Jeremiah 3:14

3:14 “Come back to me, my wayward sons,” says the Lord, “for I am your true master. If you do, I will take one of you from each town and two of you from each family group, and I will bring you back to Zion.

Jeremiah 4:29

4:29 At the sound of the approaching horsemen and archers

the people of every town will flee.

Some of them will hide in the thickets.

Others will climb up among the rocks.

All the cities will be deserted.

No one will remain in them.

Jeremiah 15:7

15:7 The Lord continued,

“In every town in the land I will purge them

like straw blown away by the wind.

I will destroy my people.

I will kill off their children.

I will do so because they did not change their behavior.


tn Or “I am your true husband.”

sn There is a wordplay between the term “true master” and the name of the pagan god Baal. The pronoun “I” is emphatic, creating a contrast between the Lord as Israel’s true master/husband versus Baal as Israel’s illegitimate lover/master. See 2:23-25.

● **Supplied material**
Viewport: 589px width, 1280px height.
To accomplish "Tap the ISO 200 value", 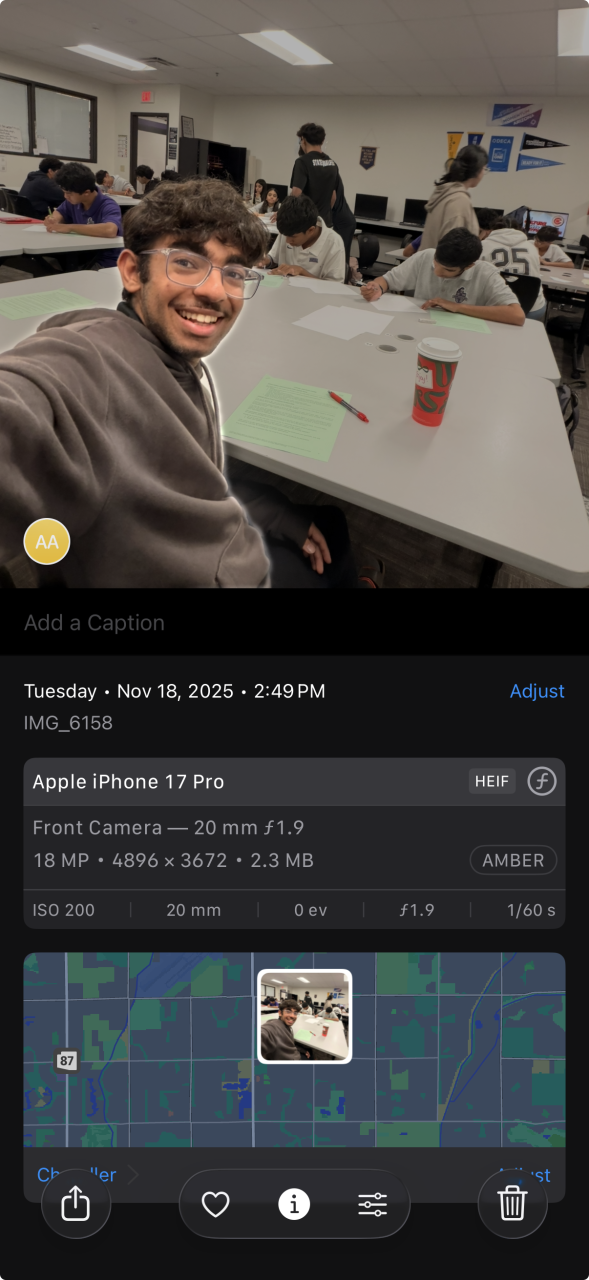I will (66, 910).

● **Written instruction**
Please copy out the Jeremiah verses and notes above in full, word for word.

● **The solution**
Jeremiah 3:14

3:14 “Come back to me, my wayward sons,” says the Lord, “for I am your true master. If you do, I will take one of you from each town and two of you from each family group, and I will bring you back to Zion.

Jeremiah 4:29

4:29 At the sound of the approaching horsemen and archers

the people of every town will flee.

Some of them will hide in the thickets.

Others will climb up among the rocks.

All the cities will be deserted.

No one will remain in them.

Jeremiah 15:7

15:7 The Lord continued,

“In every town in the land I will purge them

like straw blown away by the wind.

I will destroy my people.

I will kill off their children.

I will do so because they did not change their behavior.


tn Or “I am your true husband.”

sn There is a wordplay between the term “true master” and the name of the pagan god Baal. The pronoun “I” is emphatic, creating a contrast between the Lord as Israel’s true master/husband versus Baal as Israel’s illegitimate lover/master. See 2:23-25.